— start of INPUT FOR THIS TASK —

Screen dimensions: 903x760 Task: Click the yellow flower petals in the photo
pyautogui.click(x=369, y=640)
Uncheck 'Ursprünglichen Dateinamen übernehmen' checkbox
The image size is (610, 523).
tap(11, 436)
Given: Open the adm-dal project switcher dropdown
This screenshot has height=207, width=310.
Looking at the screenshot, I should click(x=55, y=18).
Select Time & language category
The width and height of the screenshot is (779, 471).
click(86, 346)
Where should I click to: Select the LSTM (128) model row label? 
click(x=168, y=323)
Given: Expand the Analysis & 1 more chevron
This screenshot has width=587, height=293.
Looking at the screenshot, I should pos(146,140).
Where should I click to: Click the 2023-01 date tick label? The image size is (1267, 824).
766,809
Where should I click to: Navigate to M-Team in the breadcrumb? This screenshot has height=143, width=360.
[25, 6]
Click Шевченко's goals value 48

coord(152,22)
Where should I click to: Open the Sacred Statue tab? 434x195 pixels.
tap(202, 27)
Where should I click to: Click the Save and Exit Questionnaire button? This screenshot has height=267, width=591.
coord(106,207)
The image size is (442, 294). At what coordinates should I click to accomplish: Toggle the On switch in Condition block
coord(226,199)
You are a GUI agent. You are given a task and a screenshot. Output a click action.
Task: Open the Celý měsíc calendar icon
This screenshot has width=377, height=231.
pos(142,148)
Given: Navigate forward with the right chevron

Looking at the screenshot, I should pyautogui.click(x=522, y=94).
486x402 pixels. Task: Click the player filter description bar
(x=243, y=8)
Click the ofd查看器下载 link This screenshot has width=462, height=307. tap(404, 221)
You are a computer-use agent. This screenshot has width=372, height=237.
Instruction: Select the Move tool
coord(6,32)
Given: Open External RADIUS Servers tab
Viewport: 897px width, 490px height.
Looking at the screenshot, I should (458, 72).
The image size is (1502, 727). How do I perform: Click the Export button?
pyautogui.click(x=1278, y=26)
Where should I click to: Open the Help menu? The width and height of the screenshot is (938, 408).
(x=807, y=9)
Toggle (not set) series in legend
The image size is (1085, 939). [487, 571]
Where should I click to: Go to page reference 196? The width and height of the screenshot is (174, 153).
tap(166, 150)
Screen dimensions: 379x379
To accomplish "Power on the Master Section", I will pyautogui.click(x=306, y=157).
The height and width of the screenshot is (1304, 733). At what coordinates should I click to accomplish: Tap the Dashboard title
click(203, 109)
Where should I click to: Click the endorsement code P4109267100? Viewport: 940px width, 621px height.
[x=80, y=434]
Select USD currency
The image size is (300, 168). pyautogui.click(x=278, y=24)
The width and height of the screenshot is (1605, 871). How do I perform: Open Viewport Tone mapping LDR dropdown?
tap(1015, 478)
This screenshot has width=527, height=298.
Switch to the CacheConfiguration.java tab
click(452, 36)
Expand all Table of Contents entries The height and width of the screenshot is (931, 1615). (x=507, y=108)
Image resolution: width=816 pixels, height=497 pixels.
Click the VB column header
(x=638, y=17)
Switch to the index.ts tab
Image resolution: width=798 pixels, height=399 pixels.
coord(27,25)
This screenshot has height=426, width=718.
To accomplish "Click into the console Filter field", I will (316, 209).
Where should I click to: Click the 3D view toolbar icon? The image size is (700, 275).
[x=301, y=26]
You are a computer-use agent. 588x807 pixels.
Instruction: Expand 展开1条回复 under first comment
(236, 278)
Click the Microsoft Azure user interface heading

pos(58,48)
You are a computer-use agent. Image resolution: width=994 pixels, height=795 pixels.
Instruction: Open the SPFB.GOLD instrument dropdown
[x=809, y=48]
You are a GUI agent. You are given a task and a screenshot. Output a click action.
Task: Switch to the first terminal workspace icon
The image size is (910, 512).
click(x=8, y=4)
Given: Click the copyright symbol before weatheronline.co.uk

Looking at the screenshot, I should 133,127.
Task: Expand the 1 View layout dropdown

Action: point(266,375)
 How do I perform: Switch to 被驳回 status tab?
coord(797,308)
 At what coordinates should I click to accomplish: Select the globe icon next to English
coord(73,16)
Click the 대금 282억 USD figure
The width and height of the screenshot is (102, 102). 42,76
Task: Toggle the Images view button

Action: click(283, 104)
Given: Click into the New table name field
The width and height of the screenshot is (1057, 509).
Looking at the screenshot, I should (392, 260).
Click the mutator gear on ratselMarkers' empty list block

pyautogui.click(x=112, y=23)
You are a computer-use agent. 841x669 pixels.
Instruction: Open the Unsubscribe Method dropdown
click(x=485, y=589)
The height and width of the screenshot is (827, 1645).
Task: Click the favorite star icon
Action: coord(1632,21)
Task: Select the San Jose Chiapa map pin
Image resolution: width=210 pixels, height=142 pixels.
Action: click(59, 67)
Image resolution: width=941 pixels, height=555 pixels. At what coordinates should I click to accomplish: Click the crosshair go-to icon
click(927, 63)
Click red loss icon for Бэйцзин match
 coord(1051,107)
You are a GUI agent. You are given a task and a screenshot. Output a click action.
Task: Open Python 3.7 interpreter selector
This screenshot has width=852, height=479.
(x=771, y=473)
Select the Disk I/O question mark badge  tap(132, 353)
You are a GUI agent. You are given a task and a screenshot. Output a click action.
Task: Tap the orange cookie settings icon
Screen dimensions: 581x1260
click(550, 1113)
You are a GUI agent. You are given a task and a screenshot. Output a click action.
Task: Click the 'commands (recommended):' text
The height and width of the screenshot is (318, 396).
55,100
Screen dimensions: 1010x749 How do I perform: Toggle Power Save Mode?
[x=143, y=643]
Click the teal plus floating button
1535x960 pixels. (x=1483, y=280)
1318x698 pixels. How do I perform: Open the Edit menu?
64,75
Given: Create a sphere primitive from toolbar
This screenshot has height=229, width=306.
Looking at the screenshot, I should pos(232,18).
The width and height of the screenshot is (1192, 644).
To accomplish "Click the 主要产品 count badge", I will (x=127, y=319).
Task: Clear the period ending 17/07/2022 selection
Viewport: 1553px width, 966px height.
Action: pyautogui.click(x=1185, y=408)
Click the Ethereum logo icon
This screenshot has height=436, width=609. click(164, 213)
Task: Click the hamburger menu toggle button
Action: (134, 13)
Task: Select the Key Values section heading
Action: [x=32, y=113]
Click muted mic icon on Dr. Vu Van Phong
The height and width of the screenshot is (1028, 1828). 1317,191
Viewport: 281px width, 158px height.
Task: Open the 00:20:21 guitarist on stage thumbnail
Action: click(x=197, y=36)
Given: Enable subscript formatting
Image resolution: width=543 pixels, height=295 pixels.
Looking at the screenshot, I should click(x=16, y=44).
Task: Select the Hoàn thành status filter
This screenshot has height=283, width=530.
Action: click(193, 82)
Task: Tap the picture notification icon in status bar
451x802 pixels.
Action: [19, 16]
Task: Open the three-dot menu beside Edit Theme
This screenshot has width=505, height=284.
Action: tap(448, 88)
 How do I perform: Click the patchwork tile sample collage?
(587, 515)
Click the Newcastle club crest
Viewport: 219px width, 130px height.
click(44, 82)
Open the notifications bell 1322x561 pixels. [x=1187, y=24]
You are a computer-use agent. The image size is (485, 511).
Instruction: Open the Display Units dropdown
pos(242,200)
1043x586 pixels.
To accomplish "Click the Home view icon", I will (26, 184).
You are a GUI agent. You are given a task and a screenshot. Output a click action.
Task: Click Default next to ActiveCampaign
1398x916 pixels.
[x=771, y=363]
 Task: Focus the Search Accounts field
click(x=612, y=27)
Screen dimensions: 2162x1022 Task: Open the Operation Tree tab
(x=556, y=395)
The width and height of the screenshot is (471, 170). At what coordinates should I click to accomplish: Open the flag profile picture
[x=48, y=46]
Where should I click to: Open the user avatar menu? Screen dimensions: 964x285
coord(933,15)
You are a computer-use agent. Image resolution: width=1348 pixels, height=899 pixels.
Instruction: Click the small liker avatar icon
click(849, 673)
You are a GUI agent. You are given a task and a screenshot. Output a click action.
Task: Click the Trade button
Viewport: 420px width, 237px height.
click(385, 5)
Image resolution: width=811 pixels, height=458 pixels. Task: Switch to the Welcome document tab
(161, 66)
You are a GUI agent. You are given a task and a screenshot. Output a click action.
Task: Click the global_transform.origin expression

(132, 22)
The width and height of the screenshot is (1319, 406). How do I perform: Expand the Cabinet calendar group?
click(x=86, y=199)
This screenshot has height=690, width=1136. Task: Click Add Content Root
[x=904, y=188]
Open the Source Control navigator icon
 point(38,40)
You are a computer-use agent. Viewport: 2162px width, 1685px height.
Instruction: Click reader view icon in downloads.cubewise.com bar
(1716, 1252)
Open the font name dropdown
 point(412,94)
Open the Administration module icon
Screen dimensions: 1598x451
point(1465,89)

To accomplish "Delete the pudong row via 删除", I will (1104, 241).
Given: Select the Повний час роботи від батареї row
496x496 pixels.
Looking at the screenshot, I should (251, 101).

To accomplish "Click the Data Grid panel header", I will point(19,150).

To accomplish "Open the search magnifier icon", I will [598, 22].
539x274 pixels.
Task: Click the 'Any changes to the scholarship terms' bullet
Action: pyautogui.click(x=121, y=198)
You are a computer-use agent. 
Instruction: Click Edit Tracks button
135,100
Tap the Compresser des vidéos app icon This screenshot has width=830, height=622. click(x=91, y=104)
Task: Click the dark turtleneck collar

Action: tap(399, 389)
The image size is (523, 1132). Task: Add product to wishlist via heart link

— end of INPUT FOR THIS TASK —

DO THIS:
Could you put the material above into a numbered list, starting with its first line and going on through the line with "Click the ofd查看器下载", leaving out blank lines?

TASK RESPONSE:
1. Screen dimensions: 903x760 Task: Click the yellow flower petals in the photo
2. pyautogui.click(x=369, y=640)
3. Uncheck 'Ursprünglichen Dateinamen übernehmen' checkbox
4. The image size is (610, 523).
5. tap(11, 436)
6. Given: Open the adm-dal project switcher dropdown
7. This screenshot has height=207, width=310.
8. Looking at the screenshot, I should click(x=55, y=18).
9. Select Time & language category
10. The width and height of the screenshot is (779, 471).
11. click(86, 346)
12. Where should I click to: Select the LSTM (128) model row label? 
13. click(x=168, y=323)
14. Given: Expand the Analysis & 1 more chevron
15. This screenshot has width=587, height=293.
16. Looking at the screenshot, I should pos(146,140).
17. Where should I click to: Click the 2023-01 date tick label? The image size is (1267, 824).
18. 766,809
19. Where should I click to: Navigate to M-Team in the breadcrumb? This screenshot has height=143, width=360.
20. [25, 6]
21. Click Шевченко's goals value 48
22. coord(152,22)
23. Where should I click to: Open the Sacred Statue tab? 434x195 pixels.
24. tap(202, 27)
25. Where should I click to: Click the Save and Exit Questionnaire button? This screenshot has height=267, width=591.
26. coord(106,207)
27. The image size is (442, 294). At what coordinates should I click to accomplish: Toggle the On switch in Condition block
28. coord(226,199)
29. You are a GUI agent. You are given a task and a screenshot. Output a click action.
30. Task: Open the Celý měsíc calendar icon
31. This screenshot has width=377, height=231.
32. pos(142,148)
33. Given: Navigate forward with the right chevron
34. Looking at the screenshot, I should pyautogui.click(x=522, y=94).
35. 486x402 pixels. Task: Click the player filter description bar
36. (x=243, y=8)
37. Click the ofd查看器下载 link This screenshot has width=462, height=307. tap(404, 221)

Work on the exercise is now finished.